Quem anda pelo centro comercial Caxambú, na área central de Boa Vista, certamente irá observar a ação de homens vendendo celular sem qualquer documento do aparelho, o que desperta a atenção para a possibilidade de serem produtos de procedência no mínimo duvidosa. A abordagem dos vendedores (geralmente estrangeiros) é feita às claras, em meio ao grande movimento de pessoas.
Em um país em que quase um milhão de celulares foram roubados ou furtados no ano passado, uma alta de 16,6% em relação a 2021, conforme o Anuário do Fórum Brasileiro de Segurança Pública (FBSP), esse tipo de ocorrência policial nem chama a atenção das autoridades. O ponto positivo é que Roraima encabeça a lista de cinco estados que tiveram queda de casos desse tipo (14,5%) seguido de Paraíba (-4,5%), Acre (-3,8%), Pará (-3,5%) e Rio Grande do Norte (-3,3%).

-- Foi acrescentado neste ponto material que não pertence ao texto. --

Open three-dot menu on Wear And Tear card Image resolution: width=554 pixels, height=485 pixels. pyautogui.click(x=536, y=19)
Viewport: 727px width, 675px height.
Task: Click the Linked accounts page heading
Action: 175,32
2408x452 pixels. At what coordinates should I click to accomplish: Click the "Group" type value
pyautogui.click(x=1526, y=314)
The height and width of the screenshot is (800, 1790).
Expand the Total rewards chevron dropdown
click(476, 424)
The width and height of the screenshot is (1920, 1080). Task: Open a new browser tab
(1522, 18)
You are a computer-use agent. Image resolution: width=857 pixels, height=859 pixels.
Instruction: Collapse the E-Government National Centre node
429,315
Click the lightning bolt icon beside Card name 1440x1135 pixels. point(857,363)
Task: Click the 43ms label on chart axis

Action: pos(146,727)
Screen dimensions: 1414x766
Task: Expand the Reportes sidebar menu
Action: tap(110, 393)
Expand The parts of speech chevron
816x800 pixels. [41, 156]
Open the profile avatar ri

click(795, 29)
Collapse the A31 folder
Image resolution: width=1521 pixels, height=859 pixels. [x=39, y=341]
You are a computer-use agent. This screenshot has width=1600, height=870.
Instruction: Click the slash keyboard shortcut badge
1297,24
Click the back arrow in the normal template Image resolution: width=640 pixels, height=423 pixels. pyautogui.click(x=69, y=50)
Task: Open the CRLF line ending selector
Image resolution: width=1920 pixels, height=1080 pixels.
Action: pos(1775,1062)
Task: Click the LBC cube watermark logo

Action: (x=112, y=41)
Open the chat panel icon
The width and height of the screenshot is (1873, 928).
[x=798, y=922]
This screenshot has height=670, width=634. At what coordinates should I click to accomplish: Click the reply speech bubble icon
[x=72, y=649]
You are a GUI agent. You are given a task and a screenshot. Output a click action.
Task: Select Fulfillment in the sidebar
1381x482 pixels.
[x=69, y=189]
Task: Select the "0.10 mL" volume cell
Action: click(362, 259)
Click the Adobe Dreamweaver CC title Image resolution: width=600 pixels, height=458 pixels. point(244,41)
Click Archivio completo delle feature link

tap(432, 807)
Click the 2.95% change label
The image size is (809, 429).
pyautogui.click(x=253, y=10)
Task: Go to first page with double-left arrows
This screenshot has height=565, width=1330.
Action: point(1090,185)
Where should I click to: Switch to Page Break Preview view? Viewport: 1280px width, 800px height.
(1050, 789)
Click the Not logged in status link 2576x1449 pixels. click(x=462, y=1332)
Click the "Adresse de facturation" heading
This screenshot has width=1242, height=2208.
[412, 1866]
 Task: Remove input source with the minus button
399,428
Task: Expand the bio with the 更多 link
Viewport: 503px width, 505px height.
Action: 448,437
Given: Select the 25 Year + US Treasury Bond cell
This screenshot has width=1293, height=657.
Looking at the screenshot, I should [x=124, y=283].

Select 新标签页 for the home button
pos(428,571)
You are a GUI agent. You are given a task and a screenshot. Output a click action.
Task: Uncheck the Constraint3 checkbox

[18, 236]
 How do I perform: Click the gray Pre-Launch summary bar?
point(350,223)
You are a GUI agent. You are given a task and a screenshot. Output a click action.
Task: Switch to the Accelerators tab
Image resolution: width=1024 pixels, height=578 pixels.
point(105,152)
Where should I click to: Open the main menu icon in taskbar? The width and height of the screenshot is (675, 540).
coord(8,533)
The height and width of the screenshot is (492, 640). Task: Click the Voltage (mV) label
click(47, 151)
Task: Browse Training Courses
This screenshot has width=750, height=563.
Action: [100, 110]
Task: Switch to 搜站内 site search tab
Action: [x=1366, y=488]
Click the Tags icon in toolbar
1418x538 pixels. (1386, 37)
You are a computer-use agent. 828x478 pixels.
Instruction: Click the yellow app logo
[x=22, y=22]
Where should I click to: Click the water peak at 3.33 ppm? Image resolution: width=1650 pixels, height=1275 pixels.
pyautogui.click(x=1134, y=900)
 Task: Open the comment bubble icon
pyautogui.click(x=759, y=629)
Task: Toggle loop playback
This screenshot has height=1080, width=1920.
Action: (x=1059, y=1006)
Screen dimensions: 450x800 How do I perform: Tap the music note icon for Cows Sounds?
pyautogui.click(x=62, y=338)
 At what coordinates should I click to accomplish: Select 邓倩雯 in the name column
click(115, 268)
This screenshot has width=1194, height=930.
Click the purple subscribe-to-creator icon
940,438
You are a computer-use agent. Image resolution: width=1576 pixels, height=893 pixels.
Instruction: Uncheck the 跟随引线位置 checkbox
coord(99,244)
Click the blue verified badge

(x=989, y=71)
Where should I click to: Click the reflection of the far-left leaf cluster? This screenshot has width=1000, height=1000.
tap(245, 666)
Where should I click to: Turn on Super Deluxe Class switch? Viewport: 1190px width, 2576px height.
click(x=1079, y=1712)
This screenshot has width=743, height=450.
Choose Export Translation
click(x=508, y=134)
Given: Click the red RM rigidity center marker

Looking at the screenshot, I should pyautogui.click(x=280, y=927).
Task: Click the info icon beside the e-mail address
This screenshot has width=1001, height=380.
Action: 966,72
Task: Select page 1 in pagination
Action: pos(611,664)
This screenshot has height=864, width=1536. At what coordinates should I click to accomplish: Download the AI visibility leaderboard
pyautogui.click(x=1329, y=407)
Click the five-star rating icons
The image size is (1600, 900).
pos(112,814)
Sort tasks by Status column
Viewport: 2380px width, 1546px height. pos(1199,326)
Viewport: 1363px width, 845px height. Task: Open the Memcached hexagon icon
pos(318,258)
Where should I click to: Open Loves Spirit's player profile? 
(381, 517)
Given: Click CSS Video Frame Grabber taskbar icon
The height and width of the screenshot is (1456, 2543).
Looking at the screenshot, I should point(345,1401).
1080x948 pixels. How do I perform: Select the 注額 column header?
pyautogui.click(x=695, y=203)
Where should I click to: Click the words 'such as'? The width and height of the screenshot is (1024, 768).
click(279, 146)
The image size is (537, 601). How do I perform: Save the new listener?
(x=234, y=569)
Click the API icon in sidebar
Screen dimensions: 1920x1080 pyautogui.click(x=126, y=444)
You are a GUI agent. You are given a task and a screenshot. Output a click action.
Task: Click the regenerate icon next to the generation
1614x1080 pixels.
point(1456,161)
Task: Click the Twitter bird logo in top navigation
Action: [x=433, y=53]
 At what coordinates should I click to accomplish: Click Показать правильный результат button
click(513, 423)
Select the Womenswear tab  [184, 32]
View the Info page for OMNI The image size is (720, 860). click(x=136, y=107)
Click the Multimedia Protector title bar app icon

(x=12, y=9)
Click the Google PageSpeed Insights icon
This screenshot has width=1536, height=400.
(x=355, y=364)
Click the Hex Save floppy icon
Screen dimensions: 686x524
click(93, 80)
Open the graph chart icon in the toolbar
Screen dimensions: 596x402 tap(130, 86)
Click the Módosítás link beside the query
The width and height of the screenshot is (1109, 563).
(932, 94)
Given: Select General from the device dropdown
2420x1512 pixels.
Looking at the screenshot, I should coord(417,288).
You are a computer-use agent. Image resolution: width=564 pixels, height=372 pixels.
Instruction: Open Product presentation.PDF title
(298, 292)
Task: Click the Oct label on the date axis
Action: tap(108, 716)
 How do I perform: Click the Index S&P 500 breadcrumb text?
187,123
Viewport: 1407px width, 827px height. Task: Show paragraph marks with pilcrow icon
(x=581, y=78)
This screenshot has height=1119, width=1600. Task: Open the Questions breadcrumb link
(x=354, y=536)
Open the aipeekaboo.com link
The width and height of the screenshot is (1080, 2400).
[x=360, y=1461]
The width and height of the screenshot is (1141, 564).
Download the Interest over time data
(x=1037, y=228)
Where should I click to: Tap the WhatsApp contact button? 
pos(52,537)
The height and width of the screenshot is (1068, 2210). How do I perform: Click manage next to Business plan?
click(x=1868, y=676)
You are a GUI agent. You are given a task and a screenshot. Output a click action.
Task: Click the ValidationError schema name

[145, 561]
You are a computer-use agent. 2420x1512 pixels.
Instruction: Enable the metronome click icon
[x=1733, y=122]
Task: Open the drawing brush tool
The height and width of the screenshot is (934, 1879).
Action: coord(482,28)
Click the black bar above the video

No entanto, se houvesse vontade política para enfrentar o problema, teria como reduzir significativamente a ação de meliantes que se apossam indevidamente de celulares dos outros e de um comércio paralelo de aparelhos sem documento, especialmente por meio de anúncios em redes sociais. E não se trata apenas de retórica, pois a Secretaria de Segurança Pública (SSP) do Estado do Piauí é o grande exemplo.
A SSP piauiense implementou um inédito esquema de investigação que já permitiu recuperar cerca de 4 mil celulares nos últimos nove meses, reduzindo pela metade (50%) o número de roubos e furtos de celulares na Capital neste ano de 2024. No ano passado, quando o projeto começou a ser colocado em prática, a queda na Capital piauiense já chegava a 40% e 37% nos municípios do interior.
Inclusive, o novo sistema ajudou a recuperar aparelhos que foram comercializados em Roraima e outros estados (Rio de Janeiro, São Paulo, Minas Gerais, Bahia, Ceará, Maranhão, Pernambuco, Paraíba, Rio Grande do Norte e Pará), graças à colaboração com a Polícia Civil desses estados, o que evidencia que tudo depende de vontade política e estrutura para desenvolver o trabalho.
O projeto funciona a partir de três pontos principais. O primeiro é o rastreamento dos aparelhos a partir de informações obtidas junto às operadoras de telefonia móvel, por meio de ordens judiciais que obrigam as empresas a forneçam informações sobre abertura de novas linhas em aparelhos irregulares. A partir daí as investigações começam, com a busca e rastreio do aparelho, serviços estes chamados pela SSP do Piauí de blitzens.
Em seguida, intimações em massa são disparadas aos aparelhos por mensagens. Quem está com o celular é orientado a comparecer a uma unidade policial e fazer a entrega do aparelho, com a garantia de que a pessoa não será responsabilizada pelo roubo ou furto registrado, já que não é possível atribuir nenhum tipo de prova sobre a ocorrência. Caso contrário, o monitoramento do celular segue e policiais podem ir pessoalmente fazer a apreensão.
Integrado ao esquema está a Operação Interditados, fechando os três pilares do projeto. Ao chegar a essa etapa, agentes realizam a interdição de estabelecimentos, físicos ou virtuais, que fazem compra ou revenda de celulares roubados.
Um detalhe importante é que todos os dados das investigações são centralizados em um aplicativo desenvolvido pela Inteligência da SSP, o que permite que agentes da Superintendência de Operações Integradas (SOI) consultem em um só lugar as informações relacionadas a ocorrências do tipo, desde registros de busca até dados sobre a recuperação.
Outro sistema integrado é o Lupa Bot, utilizado em todo o Estado do Piauí e que permite policiais realizarem consultas para verificar se aparelhos possuem restrição de roubo ou furto, bastando uma foto do IMEI do aparelho para isso.
Então, não há segredo, truque ou mágica. Basta que exista um poder público interessado em resolver os problemas e com vontade política para garantir estrutura e treinamento aos profissionais. O Estado do Piauí é exemplo não só para Roraima, mas para todo o Brasil. No entanto, enquanto não há interesse, os bandidos agem às claras nas redes sociais e no Caxambú.